Rooms 347-348, Summit Building, Seattle Convention Center, Level 3
Saturday, March 11, 2023
9:00 am to 10:15 am

 

While class is often the backdrop to a story rather than the main point, writing about poverty is often compartmentalized. Grit Lit, Street Lit, Kmart fiction, even noir, there seems to be a place to put this work rather than actually looking at it as writing about the human condition. This panel brings together prose writers from rural and urban settings to discuss commonalities, differences and the bigger picture when class is a major factor in the work.



Outline & Supplemental Documents

Event Outline: AWP_2023_Outline.pdf

Participants

Michael Gills, Arkansas native, is author of four collections of short fiction, five novels, including the Go Love Quartet and Before All Who Have Ever Seen This Disappear, and two books of essays. He is a Distinguished Honors Professor of Writing for the Honors College at the University of Utah.

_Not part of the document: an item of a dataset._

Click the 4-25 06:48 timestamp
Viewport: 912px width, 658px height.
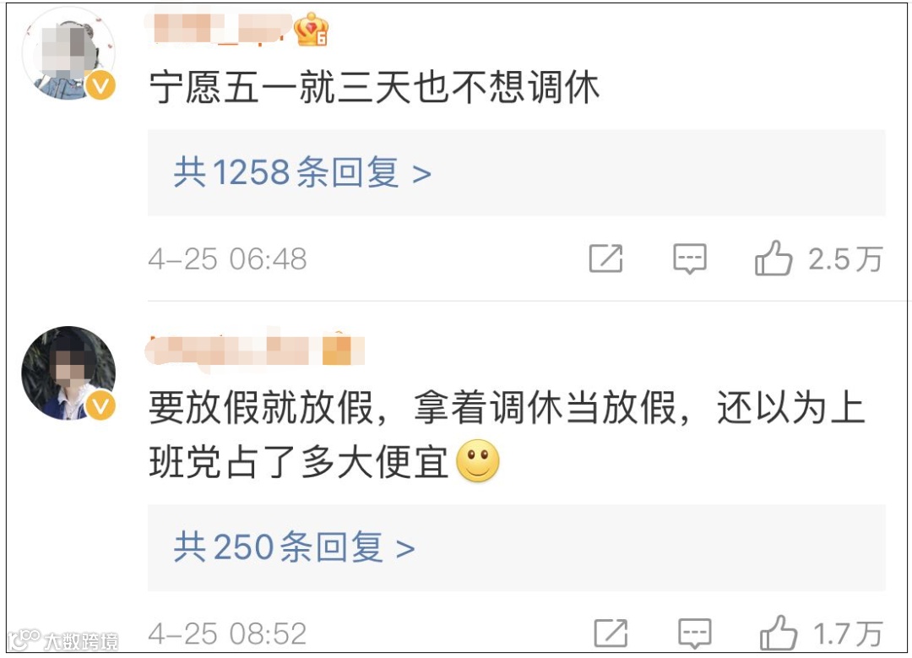point(227,259)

Troy E. Wilderson is an African American writer living in the Midwest. By day, she's an editor and graphic designer. Her work is in The Louisville Review, The Notre Dame Review, and F(r)iction, among others. She has an MFA from Spalding University, and is a 2019 McKnight Foundation Writing Fellow.

Stephanie Powell Watts, associate professor of English at Lehigh University, is the author of No One Is Coming to Save Us and We are Taking Only What We Need. She is the winner of the NAACP Literary Prize, the Pushcart prize, and awards from the Ernest J. Gaines and the Whiting foundations.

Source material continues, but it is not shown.